E allora perche' si ha paura di perdere
quando vittoria o sconfitta dipendono soltanto dalle nostre idee?
Forse sono le idee a spaventarci: si ha paura a sostenerle o a
cambiarle e, di conseguenza, a vivere con esse e poi doverle
abbandonare. Ma se non le sosteniamo, le perdiamo comunque.
Soltanto dopo aver ottenuto i miei
traguardi potei considerare quasi ridicola la presunzione che avevo
in passato di poter possedere la mia vita incanalandola in obiettivi
ben delimitati. Da ragazzina e bambina invece possedevo soltanto
l'idea di poter fare qualsiasi cosa e di poter diventare chiunque. La
mia visione attuale e' molto simile a quest'ultima: diversificare,
anziche' concentrare le energie in un'unica attivita', vivere alla
giornata, mettendo alla prova giorno per giorno il mio talento, senza
preoccuparmi del risultato, ma non per questo non essere produttiva.

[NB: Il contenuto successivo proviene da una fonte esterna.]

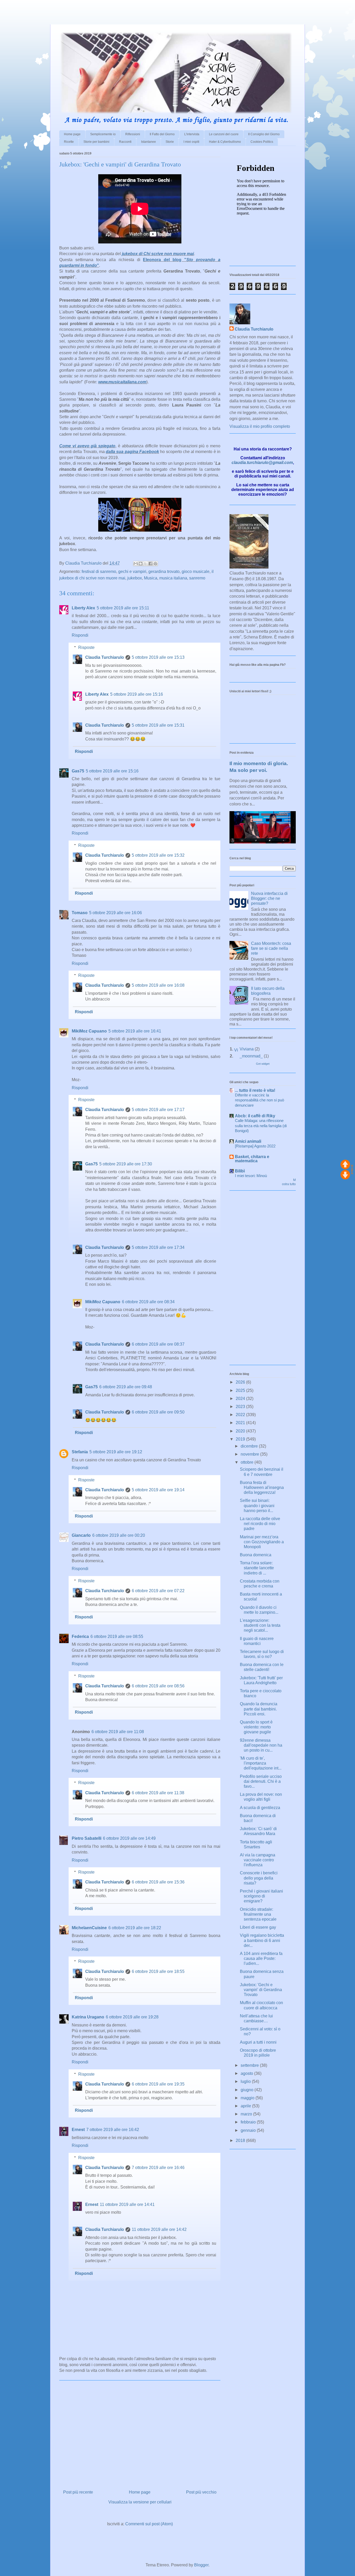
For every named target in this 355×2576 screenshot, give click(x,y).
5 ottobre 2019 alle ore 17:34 (158, 1247)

Anni fa avrei pensato che vivere in
questa maniera fosse da perdigiorno, da immaturi, da persone che non
hanno le idee chiare sulla loro strada e, soprattutto, che non
possiedono l'”idea dominante”, quella che prevale sulle altre,
quella che non si pone in discussione e che e' aliena ad ogni domanda
esistenziale.
Ma riusciro' a trovarla? Mi imbattero'
in un cammino che una volta raggiunto fino in fondo non mi renda
curiosa di tornare indietro e di vedere cosa c'e' nelle altre
direzioni? Mi illudevo di averlo trovato, anche spinta dall'angoscia
di vivere senza trovarlo.
Adesso pero' non ho piu' paura di
vivere senza possederne l'idea, ma neanche di vivere possedendola e
non abbandonandola. Vivere senza paura e senza meta puo' essere
l'approccio ideale per trovare l'idea dominante.